Problem description: Taking the material as a whole, state how many of its lines contain "click". Write the number and nothing more.

/---

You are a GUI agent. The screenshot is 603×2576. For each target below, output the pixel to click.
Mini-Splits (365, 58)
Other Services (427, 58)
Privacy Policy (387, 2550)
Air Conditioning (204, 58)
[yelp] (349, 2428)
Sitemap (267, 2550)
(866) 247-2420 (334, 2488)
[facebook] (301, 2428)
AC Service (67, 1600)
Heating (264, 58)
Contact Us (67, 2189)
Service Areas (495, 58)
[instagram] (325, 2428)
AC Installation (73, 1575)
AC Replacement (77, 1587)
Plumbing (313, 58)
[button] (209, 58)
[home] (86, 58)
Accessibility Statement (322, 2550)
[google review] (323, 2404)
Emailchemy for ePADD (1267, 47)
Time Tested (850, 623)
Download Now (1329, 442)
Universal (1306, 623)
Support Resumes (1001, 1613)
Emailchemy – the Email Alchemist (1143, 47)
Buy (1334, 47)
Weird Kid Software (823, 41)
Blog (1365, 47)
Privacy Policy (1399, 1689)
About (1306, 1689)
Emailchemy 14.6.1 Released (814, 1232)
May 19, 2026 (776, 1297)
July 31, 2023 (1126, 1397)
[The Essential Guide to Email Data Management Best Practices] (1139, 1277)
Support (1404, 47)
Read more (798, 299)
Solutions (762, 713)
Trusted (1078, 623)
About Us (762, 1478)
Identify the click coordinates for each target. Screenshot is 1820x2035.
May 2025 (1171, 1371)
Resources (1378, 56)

\---

Response area: 2